[[ Exercise material, beginning ]]
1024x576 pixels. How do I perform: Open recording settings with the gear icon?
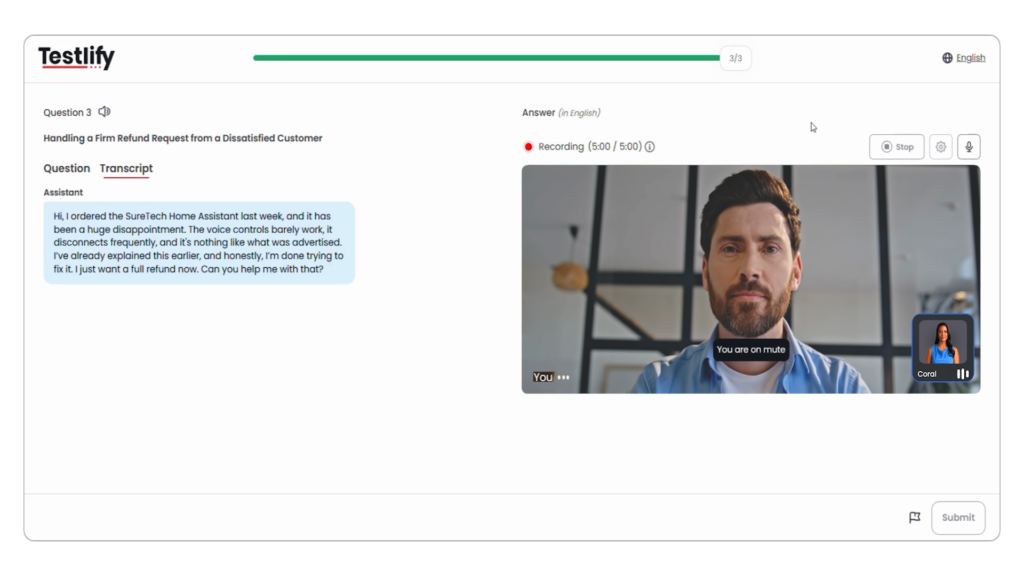point(939,146)
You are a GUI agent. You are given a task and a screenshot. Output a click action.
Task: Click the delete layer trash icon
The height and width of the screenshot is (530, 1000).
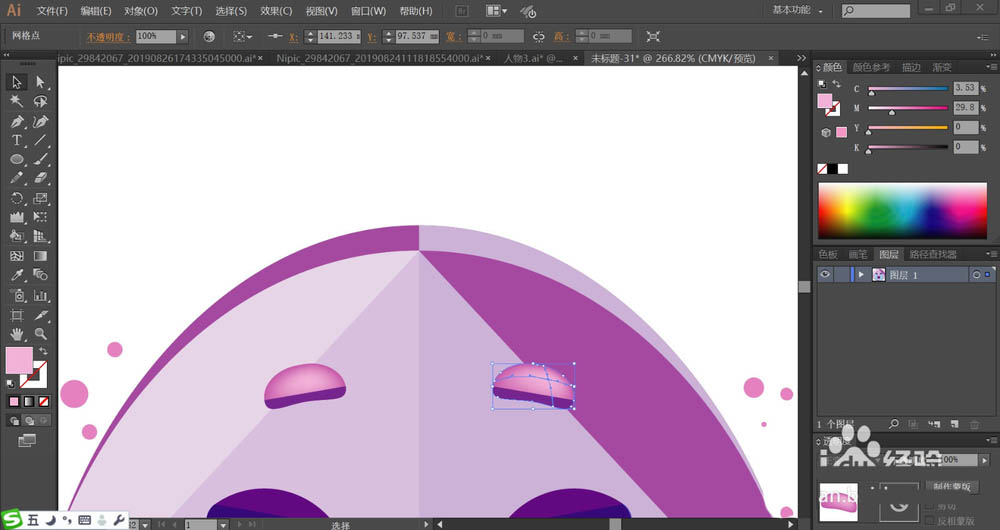pos(974,425)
[[ Exercise material, end ]]
The answer must be an exact transcription of the lines from the one containing "The height and" through the last line of the records above, both included, with no pictures.

The height and width of the screenshot is (530, 1000).
pos(974,425)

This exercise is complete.